Le bilan dressé par le ministre Grégoire Owona est bien clair. Celui-ci met en lumière une mobilisation exemplaire des travailleurs camerounais, appelés aux urnes le 13 janvier 2026 dans le but d’elire ou de renouveler leur confiance à leurs représentants respectifs. Lors de cette rencontre très attendue, avec la presse nationale et internationale, le ministre du travail et de la sécurité sociale a insisté sur le caractère « satisfaisant » du processus électoral dans son ensemble, saluant de ce fait un déroulement « sans incident majeur » qui reflète l’engagement des pouvoirs publics en faveur de la paix sociale.
Il s’agit, sans l’ombre d’un doute, d’un scrutin modèle au service du dialogue social. Au cœur de cette réussite, figure, en bonne place, une organisation « rigoureuse et conforme aux textes en vigueur », a clairement souligné Grégoire Owona. En ce qui concerne l’atout maître de cette nouvelle édition des élections des délégués du personnel, on note le recours « renforcé » à une plateforme informatique, rodée en 2021 et 2023.

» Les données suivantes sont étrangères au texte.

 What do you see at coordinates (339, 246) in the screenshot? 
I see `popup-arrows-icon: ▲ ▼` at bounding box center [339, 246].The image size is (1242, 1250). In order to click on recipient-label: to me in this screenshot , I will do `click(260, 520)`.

De la liste électorale à la proclamation des résultats, tout a été numérisé, slashant les délais et dopant la crédibilité. C’est « une prouesse qui pave la voie pour des scrutins futurs plus transparents et efficaces», a indiqué le ministre. Le bilan positif et élogieux dressé par le ministre du travail et de la sécurité sociale n’efface pas pour autant les aspects négatifs de ce scrutin.

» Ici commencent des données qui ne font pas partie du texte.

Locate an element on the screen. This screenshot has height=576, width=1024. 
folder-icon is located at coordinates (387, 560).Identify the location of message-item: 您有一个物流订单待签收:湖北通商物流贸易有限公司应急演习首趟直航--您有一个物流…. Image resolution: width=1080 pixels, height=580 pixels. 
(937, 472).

Grégoire Owona a ainsi saisi la balle au bond pour fermement recadrer les établissements assujettis qui traînent les pieds, citant nommément « certaines entreprises de presse ». Aussi les a t-elles appelées, sans ambiguïté, à « se conformer sans délai à cette obligation légale ». Cet appel est justifié par le fait que la défaillance observée, expose à des tensions internes, à un climat dégradé et à une privation de droits pour les salariés, quel que soit le secteur.
Le gouvernement réaffirme ainsi son exigence d’universalité dans l’application des lois sociales. La conférence de presse du Mintss a également été marquée par une grande exhortation à l’endroit des délégués du personnel fraîchement élus (les résultats ont été rendus publics le 27 janvier 2026).
Selon le ministre, ces derniers doivent faire montre de: responsabilité, ouverture d’esprit et quête de consensus pour affronter les enjeux relationnels. Ils deviennent ainsi des acteurs stratégiques de la modernisation du dialogue social camerounais. Pour rappel, les délégués du personnel, institués par le Code du travail pour les entreprises de 20 salariés et plus, incarnent une « instance essentielle du dialogue social ».
Ils agissent comme des intermédiaires précieux entre directions et employés, veillant au respect des droits, relayant les doléances et favorisant un climat harmonieux propice à la productivité.
Ils ne sont donc pas des « co-gestionnaires des entreprises», a nuancé Grégoire Owona.